━━ DATA SECTION

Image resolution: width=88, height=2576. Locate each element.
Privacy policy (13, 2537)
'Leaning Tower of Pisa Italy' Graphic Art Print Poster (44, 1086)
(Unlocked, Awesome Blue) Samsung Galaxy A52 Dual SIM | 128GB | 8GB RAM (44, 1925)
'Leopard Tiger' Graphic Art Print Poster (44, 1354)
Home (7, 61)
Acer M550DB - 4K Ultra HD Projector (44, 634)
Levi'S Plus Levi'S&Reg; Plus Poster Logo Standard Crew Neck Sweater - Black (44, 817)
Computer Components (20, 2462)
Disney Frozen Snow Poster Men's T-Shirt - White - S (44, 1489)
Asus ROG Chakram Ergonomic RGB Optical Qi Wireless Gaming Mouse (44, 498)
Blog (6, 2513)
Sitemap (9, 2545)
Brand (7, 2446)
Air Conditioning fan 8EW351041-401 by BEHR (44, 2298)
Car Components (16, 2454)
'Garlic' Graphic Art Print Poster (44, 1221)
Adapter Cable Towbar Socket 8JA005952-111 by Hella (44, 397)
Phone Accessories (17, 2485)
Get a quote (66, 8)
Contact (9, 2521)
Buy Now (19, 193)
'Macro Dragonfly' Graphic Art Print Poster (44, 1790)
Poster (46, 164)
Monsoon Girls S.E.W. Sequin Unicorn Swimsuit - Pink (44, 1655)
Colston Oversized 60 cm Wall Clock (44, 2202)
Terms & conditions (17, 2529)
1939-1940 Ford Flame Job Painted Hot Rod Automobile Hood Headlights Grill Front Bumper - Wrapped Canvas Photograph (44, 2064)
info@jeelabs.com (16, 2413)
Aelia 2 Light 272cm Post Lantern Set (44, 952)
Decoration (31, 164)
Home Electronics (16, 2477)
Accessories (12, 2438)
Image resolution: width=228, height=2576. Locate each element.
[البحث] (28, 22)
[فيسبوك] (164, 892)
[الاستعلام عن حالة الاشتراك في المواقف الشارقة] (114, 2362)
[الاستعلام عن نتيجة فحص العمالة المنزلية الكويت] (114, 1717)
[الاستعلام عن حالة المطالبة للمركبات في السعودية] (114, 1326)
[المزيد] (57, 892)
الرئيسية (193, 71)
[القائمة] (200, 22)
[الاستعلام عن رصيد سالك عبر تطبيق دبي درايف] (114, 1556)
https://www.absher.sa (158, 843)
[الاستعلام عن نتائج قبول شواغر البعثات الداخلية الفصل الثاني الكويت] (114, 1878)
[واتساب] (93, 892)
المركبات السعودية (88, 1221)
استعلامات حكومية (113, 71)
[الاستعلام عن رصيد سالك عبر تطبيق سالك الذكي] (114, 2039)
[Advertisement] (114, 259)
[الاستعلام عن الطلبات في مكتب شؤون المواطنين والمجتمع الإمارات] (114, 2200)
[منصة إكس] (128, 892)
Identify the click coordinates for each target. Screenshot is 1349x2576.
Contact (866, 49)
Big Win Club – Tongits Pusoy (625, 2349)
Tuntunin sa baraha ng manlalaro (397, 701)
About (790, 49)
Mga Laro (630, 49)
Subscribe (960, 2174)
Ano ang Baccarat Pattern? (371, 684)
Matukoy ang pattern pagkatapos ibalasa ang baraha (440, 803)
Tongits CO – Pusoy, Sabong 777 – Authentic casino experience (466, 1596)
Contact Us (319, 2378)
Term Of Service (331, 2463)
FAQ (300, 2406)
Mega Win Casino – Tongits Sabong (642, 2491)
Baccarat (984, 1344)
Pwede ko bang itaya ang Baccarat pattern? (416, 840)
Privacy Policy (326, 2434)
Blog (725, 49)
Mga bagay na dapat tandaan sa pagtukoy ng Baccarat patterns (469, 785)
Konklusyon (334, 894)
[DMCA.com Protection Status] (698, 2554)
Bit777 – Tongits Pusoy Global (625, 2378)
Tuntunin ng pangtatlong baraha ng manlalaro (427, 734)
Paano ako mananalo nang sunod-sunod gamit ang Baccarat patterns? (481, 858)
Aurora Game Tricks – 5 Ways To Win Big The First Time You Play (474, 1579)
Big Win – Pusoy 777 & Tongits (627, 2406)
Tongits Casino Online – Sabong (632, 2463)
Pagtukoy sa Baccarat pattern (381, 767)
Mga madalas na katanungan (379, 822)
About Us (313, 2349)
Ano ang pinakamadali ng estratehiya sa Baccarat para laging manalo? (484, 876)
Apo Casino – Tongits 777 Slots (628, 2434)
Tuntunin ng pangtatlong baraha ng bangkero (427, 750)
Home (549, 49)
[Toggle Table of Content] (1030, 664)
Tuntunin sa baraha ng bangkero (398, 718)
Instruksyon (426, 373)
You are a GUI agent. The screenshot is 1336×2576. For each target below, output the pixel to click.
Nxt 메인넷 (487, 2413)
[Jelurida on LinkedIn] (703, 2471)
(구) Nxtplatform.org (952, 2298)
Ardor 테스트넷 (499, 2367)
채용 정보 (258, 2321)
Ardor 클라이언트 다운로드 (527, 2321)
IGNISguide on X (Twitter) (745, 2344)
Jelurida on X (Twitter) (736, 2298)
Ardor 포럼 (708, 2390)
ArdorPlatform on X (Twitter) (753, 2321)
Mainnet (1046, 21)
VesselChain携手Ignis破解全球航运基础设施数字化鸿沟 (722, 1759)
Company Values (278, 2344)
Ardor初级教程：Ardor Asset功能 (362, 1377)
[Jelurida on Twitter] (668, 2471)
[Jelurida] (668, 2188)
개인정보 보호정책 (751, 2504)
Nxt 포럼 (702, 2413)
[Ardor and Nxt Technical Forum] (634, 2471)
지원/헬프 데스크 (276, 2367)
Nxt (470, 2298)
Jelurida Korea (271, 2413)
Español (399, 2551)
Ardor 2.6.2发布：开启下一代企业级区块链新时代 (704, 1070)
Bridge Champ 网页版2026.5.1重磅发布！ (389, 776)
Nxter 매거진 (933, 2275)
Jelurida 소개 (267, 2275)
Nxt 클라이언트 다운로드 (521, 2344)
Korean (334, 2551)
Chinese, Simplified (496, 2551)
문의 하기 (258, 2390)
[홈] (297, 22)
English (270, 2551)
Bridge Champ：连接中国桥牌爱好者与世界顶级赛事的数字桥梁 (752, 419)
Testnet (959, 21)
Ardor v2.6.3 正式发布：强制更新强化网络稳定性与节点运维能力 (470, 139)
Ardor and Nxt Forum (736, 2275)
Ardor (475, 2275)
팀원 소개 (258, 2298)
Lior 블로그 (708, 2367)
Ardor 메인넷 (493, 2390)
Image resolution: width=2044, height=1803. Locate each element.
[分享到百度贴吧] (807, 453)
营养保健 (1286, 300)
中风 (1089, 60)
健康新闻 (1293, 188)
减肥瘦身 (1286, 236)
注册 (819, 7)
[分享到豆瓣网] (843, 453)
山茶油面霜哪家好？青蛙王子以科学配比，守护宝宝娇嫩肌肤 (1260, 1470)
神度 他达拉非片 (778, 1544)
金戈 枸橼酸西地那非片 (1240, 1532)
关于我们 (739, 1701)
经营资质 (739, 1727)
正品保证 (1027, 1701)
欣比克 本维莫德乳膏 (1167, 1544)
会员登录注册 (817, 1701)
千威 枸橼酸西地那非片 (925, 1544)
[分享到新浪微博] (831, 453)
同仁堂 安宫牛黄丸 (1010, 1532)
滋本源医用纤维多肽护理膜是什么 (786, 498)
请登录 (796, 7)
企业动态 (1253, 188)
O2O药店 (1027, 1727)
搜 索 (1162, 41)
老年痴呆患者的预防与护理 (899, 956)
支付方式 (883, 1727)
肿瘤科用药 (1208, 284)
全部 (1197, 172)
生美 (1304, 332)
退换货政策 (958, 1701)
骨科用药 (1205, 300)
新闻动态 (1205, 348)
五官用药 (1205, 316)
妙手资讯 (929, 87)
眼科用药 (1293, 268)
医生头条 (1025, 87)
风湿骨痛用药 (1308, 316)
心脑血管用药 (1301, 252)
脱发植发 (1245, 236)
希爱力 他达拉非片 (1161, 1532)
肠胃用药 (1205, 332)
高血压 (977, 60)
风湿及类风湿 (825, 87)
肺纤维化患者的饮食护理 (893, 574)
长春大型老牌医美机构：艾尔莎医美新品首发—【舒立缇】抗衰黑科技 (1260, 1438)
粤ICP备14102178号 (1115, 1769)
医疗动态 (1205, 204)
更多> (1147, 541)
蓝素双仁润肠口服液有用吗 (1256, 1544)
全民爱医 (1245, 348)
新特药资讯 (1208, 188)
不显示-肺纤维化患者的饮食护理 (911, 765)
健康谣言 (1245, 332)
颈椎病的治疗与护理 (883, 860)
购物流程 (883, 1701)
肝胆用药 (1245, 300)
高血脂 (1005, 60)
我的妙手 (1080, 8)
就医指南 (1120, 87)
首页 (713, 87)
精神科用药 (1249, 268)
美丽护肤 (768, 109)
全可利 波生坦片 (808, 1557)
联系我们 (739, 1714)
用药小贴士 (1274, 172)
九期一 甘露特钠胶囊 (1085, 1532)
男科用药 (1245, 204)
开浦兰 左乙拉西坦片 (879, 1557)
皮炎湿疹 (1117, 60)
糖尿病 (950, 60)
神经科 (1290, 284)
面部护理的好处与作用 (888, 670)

━━━━

Look for the line that contains "不显示-肺纤维化患者的饮食护理 (911, 765)" in the entries above. Set it down, along with all later lines, exactly as written.

不显示-肺纤维化患者的饮食护理 (911, 765)
健康谣言 (1245, 332)
颈椎病的治疗与护理 (883, 860)
购物流程 (883, 1701)
肝胆用药 (1245, 300)
高血脂 (1005, 60)
我的妙手 (1080, 8)
就医指南 (1120, 87)
首页 (713, 87)
精神科用药 (1249, 268)
美丽护肤 (768, 109)
全可利 波生坦片 (808, 1557)
联系我们 (739, 1714)
用药小贴士 (1274, 172)
九期一 甘露特钠胶囊 (1085, 1532)
男科用药 (1245, 204)
开浦兰 左乙拉西坦片 (879, 1557)
皮炎湿疹 (1117, 60)
糖尿病 (950, 60)
神经科 (1290, 284)
面部护理的好处与作用 (888, 670)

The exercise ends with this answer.